» WHAT YOU NEED TO DO: Pull every line with the word "computer" out of the entries below.

Start of THE RECORDS

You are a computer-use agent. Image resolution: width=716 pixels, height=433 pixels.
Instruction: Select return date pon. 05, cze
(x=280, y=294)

End of THE RECORDS
Start of THE RECORDS

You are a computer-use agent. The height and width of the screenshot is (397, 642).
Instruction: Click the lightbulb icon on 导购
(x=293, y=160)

End of THE RECORDS

» TASK RESULT:
You are a computer-use agent. Image resolution: width=716 pixels, height=433 pixels.
You are a computer-use agent. The height and width of the screenshot is (397, 642).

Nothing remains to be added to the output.